As I've remarked elsewhere, one of the most noticeable and attractive aspects of these novels is they do not revel in gratuitous gore. Murders are usually off the page or lightly touched upon, the focus being on solving the crime rather than dwelling on its sanguinary details, as indeed is the case with our own series. Yet many of these novels cannot be described as cosies, given the crimes investigated are sometimes shocking even by present day standards -- throwing acid into someone's face or relentless blackmail driving its unfortunate victims to suicide, for example.
Another reason I enjoy these novels is because a number include reproductions of scraps of paper with mysterious messages or codes and, best of all, floor plans of rooms, houses, and other places. Unfortunately for subscribers, contemplating this feature leads me to close with a shorter version of my review of The Mystery of the Hasty Arrow by Anna Katharine Green. The novel was published in 1917 and features a trio of such floor plans.
Set in l9l3, the novel opens with the death of a young girl on an upper floor of a New York museum. She's been killed by an arrow and even stranger, while the museum has arrows aplenty, no bow is anywhere to be seen.

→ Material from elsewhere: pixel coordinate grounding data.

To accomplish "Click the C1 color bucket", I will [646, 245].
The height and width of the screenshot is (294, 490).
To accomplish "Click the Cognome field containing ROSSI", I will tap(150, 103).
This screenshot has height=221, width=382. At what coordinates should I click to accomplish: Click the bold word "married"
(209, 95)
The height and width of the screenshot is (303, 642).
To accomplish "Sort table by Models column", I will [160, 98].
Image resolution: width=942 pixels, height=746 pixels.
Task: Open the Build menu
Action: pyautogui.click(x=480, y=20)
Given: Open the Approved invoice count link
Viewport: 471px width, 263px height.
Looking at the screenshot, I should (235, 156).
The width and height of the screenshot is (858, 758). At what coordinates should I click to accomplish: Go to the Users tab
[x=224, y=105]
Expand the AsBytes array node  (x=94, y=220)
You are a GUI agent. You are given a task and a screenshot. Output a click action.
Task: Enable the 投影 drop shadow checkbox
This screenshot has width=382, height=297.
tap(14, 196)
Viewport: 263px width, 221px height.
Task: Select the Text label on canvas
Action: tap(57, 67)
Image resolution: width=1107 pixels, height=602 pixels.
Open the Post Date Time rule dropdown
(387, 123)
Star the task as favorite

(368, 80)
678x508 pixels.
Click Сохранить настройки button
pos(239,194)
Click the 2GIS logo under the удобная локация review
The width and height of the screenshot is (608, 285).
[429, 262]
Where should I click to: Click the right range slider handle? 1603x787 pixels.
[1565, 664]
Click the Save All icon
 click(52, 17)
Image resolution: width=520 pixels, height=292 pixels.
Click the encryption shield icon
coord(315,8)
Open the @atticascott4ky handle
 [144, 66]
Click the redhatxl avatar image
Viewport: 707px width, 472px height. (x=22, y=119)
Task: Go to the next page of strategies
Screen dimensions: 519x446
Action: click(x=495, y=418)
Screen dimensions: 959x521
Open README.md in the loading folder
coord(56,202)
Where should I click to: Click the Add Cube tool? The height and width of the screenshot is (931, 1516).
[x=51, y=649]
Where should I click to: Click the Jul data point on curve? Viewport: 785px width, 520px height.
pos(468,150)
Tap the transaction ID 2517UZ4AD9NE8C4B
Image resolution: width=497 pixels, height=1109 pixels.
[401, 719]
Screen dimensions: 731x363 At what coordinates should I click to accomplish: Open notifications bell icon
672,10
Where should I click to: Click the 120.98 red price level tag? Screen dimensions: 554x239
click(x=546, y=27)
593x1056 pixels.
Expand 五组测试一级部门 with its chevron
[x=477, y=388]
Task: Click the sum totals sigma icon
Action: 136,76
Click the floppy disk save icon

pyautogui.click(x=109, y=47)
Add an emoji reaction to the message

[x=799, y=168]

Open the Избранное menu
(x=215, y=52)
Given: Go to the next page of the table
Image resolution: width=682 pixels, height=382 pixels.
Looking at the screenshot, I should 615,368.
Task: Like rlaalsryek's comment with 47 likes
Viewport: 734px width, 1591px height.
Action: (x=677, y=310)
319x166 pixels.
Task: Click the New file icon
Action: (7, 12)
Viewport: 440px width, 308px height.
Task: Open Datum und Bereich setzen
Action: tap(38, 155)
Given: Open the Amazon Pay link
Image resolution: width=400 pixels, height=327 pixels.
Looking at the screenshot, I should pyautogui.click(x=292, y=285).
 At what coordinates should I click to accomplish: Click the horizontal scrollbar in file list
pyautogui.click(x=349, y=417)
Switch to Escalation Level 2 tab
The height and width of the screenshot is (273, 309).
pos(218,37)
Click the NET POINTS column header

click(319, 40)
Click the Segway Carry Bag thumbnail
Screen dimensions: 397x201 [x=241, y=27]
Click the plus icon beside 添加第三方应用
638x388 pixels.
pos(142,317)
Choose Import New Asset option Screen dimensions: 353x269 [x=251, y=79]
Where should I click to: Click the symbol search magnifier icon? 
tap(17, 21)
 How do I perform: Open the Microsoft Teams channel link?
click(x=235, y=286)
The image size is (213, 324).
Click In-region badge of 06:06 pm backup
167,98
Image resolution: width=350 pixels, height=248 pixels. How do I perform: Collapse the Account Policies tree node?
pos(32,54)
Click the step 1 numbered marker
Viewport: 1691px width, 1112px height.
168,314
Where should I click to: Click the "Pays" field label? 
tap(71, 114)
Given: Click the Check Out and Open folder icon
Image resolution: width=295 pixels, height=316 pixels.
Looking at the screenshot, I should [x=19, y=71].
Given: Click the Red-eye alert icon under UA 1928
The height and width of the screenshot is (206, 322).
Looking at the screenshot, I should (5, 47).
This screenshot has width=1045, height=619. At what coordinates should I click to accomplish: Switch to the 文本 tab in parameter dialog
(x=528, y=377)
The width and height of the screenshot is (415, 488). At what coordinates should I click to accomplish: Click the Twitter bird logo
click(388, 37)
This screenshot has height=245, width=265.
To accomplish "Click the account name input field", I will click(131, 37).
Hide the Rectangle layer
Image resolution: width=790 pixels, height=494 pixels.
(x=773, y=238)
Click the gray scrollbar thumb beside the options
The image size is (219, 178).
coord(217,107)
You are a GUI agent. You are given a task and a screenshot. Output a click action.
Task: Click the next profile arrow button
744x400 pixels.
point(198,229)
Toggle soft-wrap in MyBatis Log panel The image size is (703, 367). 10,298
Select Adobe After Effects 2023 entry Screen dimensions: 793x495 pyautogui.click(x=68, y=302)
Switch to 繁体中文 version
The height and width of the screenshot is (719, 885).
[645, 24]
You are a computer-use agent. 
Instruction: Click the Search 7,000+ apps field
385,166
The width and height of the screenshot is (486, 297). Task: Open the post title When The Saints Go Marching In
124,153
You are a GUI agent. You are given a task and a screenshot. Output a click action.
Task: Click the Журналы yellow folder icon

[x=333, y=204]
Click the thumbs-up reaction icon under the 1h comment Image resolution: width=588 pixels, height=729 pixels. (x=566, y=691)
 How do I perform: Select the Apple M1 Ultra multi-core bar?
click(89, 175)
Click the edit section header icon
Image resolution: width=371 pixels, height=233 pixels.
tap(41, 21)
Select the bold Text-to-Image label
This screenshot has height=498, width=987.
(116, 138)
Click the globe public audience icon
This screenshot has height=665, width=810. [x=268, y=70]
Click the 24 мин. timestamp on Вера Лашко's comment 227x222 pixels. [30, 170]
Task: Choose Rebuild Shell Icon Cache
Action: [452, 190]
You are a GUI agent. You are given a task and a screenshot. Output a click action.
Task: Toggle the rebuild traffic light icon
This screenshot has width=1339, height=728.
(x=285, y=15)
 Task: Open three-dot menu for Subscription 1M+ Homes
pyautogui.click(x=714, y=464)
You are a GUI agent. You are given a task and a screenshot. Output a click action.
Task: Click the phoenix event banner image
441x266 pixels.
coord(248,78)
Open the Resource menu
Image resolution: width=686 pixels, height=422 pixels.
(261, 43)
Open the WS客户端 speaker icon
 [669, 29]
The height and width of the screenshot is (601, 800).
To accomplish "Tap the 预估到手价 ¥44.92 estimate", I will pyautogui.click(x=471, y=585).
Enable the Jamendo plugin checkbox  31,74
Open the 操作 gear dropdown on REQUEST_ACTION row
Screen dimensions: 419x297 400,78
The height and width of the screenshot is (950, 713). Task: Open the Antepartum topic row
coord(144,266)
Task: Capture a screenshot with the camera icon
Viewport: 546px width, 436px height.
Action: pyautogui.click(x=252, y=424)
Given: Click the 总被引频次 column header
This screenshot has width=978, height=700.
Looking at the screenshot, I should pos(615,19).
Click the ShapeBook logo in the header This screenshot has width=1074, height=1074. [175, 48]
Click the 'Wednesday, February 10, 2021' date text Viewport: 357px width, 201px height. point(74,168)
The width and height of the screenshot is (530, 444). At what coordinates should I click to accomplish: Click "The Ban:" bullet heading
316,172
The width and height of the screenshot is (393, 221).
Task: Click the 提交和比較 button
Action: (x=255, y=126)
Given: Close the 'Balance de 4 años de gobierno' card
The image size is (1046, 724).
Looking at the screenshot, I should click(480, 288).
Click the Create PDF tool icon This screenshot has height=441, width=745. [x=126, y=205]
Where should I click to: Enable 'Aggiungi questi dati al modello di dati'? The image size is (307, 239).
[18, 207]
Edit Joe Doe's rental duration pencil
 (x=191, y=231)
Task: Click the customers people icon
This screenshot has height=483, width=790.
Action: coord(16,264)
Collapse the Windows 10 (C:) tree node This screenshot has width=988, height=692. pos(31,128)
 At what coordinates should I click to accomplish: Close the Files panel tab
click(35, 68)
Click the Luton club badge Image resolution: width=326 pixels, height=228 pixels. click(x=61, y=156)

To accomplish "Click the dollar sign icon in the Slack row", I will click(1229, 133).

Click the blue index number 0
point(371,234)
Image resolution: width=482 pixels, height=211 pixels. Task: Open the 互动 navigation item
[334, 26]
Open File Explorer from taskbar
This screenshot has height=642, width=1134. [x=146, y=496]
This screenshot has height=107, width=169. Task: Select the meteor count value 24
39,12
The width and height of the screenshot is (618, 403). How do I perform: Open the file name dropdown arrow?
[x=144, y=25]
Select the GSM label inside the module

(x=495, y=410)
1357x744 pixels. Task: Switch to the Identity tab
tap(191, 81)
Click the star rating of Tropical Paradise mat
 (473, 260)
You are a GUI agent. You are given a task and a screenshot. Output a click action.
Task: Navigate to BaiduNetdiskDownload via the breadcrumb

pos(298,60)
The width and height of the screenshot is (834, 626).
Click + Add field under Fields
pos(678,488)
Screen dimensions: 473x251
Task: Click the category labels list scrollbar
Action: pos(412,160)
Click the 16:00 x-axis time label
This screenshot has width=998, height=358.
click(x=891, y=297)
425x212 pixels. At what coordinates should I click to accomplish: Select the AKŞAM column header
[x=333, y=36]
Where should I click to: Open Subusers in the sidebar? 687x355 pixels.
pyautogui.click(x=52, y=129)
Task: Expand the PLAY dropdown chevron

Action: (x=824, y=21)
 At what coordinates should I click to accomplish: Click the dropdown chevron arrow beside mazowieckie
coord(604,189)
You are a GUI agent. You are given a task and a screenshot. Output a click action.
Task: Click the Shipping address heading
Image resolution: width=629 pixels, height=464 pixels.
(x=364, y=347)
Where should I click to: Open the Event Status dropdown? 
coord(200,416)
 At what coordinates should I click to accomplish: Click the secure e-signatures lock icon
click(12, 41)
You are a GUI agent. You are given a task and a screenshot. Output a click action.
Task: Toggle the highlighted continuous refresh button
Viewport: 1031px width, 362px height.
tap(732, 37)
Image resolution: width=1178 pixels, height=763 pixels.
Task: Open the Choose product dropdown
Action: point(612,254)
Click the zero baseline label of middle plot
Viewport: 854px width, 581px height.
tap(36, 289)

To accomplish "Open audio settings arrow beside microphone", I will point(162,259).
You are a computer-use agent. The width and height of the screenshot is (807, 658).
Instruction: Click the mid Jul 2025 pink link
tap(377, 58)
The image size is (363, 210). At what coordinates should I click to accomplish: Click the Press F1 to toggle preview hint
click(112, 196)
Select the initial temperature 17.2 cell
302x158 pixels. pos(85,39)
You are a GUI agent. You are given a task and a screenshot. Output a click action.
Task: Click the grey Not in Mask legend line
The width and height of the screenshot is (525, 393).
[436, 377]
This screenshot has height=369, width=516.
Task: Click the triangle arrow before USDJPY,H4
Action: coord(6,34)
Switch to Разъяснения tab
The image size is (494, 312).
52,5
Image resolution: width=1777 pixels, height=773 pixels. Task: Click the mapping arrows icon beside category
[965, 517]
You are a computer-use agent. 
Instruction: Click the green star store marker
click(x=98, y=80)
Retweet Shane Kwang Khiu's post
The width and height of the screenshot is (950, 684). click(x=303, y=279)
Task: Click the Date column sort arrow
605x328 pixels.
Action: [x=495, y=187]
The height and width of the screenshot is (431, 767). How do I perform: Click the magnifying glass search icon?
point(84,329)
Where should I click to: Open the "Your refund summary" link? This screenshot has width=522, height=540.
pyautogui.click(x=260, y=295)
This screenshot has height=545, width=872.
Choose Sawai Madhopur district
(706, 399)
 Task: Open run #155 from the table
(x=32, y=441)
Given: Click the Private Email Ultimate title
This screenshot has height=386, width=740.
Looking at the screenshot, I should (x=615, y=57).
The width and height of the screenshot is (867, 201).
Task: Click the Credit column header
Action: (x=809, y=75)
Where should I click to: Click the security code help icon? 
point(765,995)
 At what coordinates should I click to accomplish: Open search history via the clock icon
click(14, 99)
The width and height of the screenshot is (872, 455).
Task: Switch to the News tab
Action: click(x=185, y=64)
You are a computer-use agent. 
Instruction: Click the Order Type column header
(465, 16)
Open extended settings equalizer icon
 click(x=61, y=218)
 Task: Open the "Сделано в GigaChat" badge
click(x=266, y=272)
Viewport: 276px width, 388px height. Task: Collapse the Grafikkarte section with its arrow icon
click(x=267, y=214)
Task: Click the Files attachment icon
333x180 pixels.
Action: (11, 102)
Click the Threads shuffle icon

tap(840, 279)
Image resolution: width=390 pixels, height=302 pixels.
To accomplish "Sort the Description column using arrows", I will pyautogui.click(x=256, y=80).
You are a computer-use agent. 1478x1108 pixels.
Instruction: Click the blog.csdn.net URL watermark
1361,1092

Detective Ebenezer Gryce, now 85, and his assistant Sweetwater arrive to investigate. Was the death an accident or murder? But who would be foolish enough to loose an arrow in a museum? On the other hand, what motive could there be for doing away with a girl barely in her mid teens?
After Gryce arrives everyone in the building is sent to stand in the same spot as they were at the time of the incident. Suddenly an extra man appears. Where has he sprung from?
The plot immediately begins to thicken. How does an English visitor, a stranger to the victim, know her name? Why has the girl's travelling companion hastily left their hotel without leaving a forwarding address? For that matter what was this well-bred young lady doing going about without a chaperone? Where is the bow? How could the arrow have been shot without someone in the open galleries noticing?
Readers will need to refer to the floor plans more than once, because the plot is very dense and the movements of those in the museum at the relevant time are vital in solving the mystery. Time and again the investigation comes to a screeching halt, only to be picked up again after a bit of cogitation and/or legwork by Gryce, Sweetwater, and others. The real problem is linking the various prime movers to each other and particularly finding the motive. Sweetwater's use of carpentry skills aids the investigation in an unexpected way!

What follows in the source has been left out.